▸ **TEXT SECTION**

###

May 26, 2024

Ketamine Treatment May Reduce Postnatal Depression in New Mothers

Author: Hannah Gantt

A new study shows that a single low dose of esketamine administered after childbirth helps reduce postnatal depression in new mothers. This single dose of esketamine, given right after childbirth, reduces major depressive episodes in those with prenatal depression, according to recent findings.

When considering ketamine therapy as a treatment for postpartum depression, it’s important to determine whether the benefits outweigh the risks. There are other ways to treat postpartum depression, such as prescribing antidepressant medications.

Depression among pregnant individuals during and immediately after childbirth has become a serious health concern. Health experts are continuing to explore new avenues of treatment to manage depressive symptoms in new parents.

A new study showed that one low dose of esketamine given just after childbirth decreases major depressive episodes in new mothers who experienced prenatal depression. The findings were published on April 10 in The BMJ.

Esketamine is derived from ketamine, typically used as an anesthetic and for depression management. However, the impact on people with perinatal depression is unknown. To learn more, researchers conducted a study using a single low dose of esketamine given immediately following childbirth to mothers with pre-existing prenatal depression.

Ketamine Therapy Reduces Postnatal Depression Risk

For the study, researchers examined 361 mothers with a median age of 32 and no prior history of depression. Researchers collected data from June 2020 to August 2022. They concluded that for those with prenatal depressive symptoms, a single low dose of esketamine administered right after childbirth reduces the risk of major depressive episodes at 42 days by approximately 75%.

Participants were separated into two groups: one was given esketamine and the other a placebo 40 minutes after childbirth. They were interviewed 18 to 30 hours after childbirth, later on day 7, and again on day 42. The research team found that after 42 days, just 6.7% of mothers given esketamine experienced a major depressive episode compared to 25.4% of those given placebo.

How Common is Postpartum Depression?

Pregnancy is accompanied by various physical, psychological, and hormonal changes. After childbirth, many women experience overwhelming emotions and sadness known as the “baby blues,” which are generally short-lived, lasting no more than two weeks. However, as many as 1 in 7 women may develop postpartum depression, which typically presents within six weeks of pregnancy.

Symptoms of postpartum depression may include:

- Dysphoria (depressed mood)

- Anhedonia (diminished interest or pleasure)

- Change in weight and/or appetite

- Change in sleep

- Fatigue

- Lassitude or tiredness

- Feeling of worthlessness

- Decreased concentration

- Psychomotor agitation

- Thoughts of death or suicidal ideation

Ketamine Therapy for Mental Health Conditions

There are two forms of ketamine treatment available. The first and most common form is Esketamine (Spravato), the nasal spray approved by the FDA for treatment-resistant depression and for depression in the context of suicide risk. Esketamine is started at a dose of 56 mg administered twice per week, usually increased to 84 mg at the end of the first month.

###

▸ **LISTED ENTRIES**
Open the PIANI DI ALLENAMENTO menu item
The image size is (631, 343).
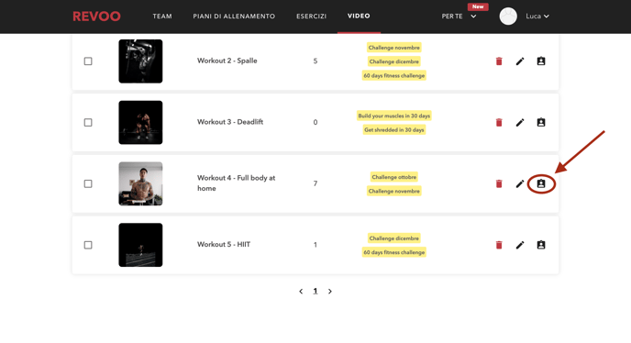234,17
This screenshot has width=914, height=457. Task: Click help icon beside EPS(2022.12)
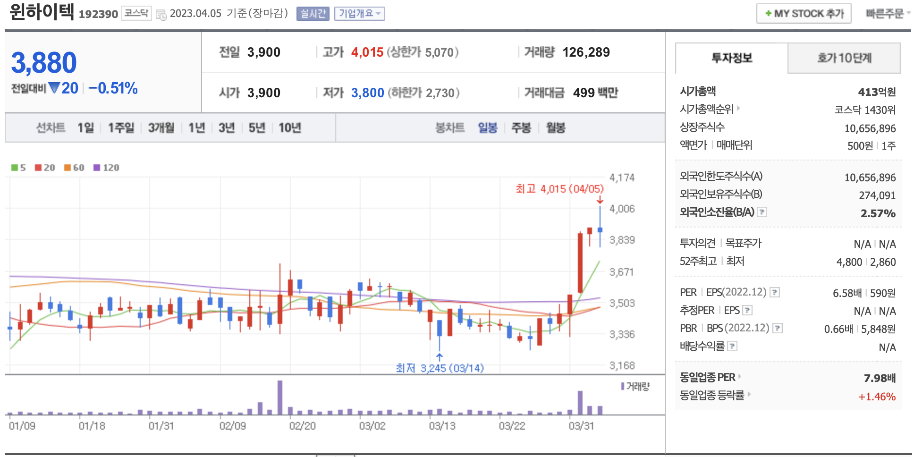(x=775, y=292)
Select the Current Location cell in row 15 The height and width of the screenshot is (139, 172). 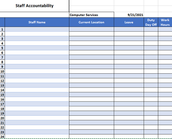coord(92,95)
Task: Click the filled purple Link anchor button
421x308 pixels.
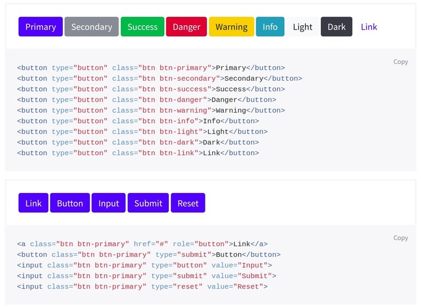Action: [33, 203]
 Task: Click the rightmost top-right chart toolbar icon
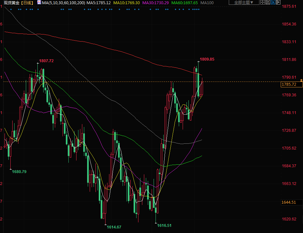(x=278, y=3)
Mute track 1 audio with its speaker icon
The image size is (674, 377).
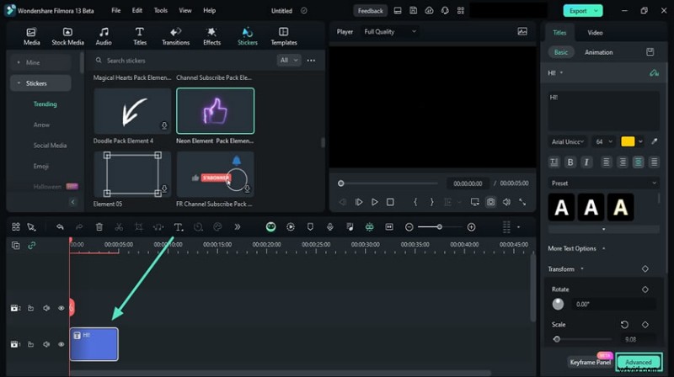45,344
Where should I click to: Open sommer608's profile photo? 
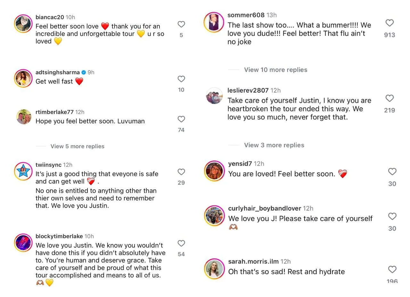coord(214,22)
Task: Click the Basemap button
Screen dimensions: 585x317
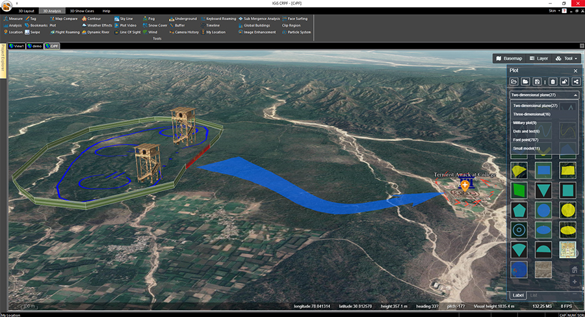Action: (x=509, y=59)
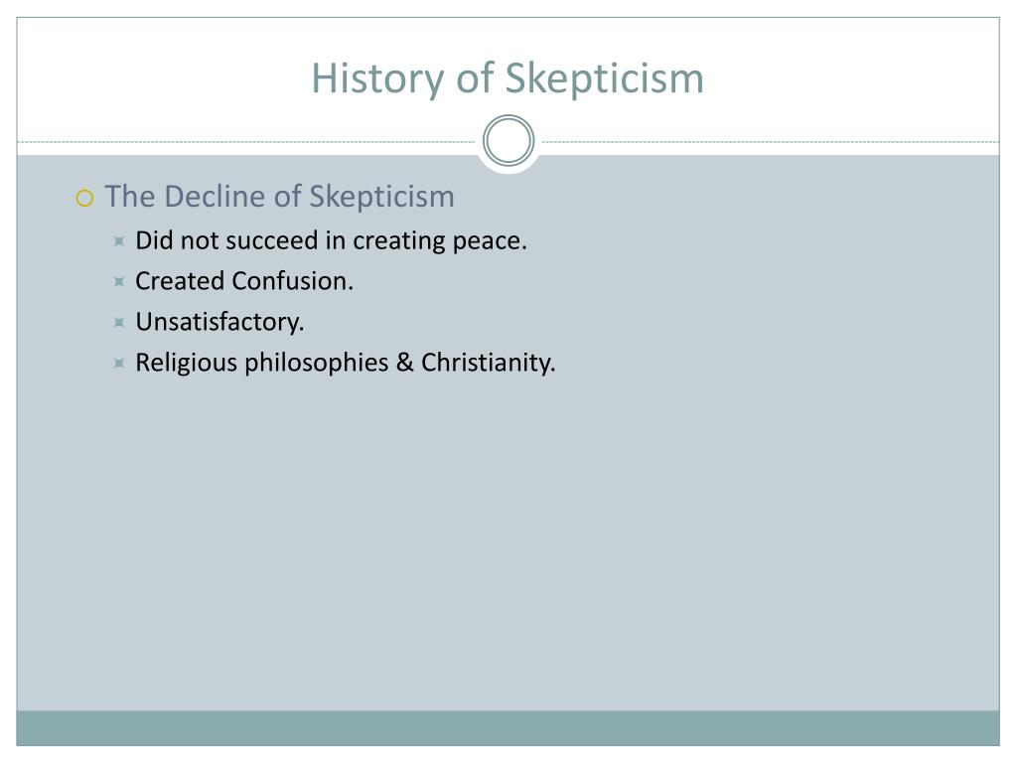
Task: Select the 'Unsatisfactory.' bullet text
Action: tap(219, 322)
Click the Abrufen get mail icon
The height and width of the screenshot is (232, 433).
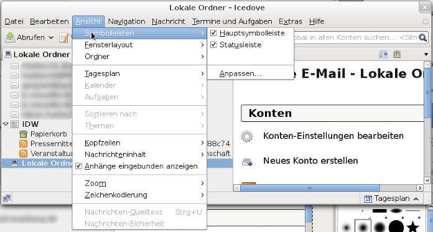10,37
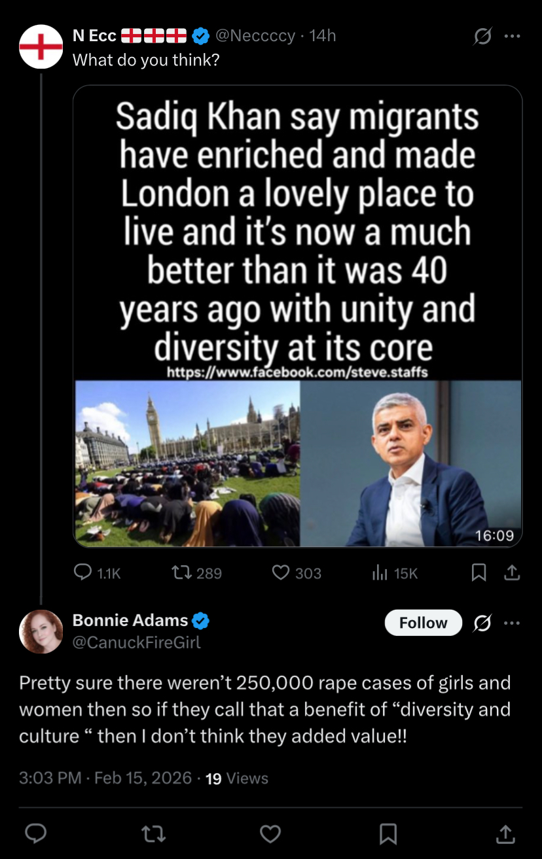The width and height of the screenshot is (542, 859).
Task: Reply to N Ecc's post
Action: click(83, 573)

###

▸ **PROBLEM DESCRIPTION**
Write out the passage of the esketamine-after-childbirth article between "- Feeling of" and "the first month.", inclusive, swapping "nasal spray" for "injection".

▸ **RESPONSE**
- Feeling of worthlessness

- Decreased concentration

- Psychomotor agitation

- Thoughts of death or suicidal ideation

Ketamine Therapy for Mental Health Conditions

There are two forms of ketamine treatment available. The first and most common form is Esketamine (Spravato), the injection approved by the FDA for treatment-resistant depression and for depression in the context of suicide risk. Esketamine is started at a dose of 56 mg administered twice per week, usually increased to 84 mg at the end of the first month.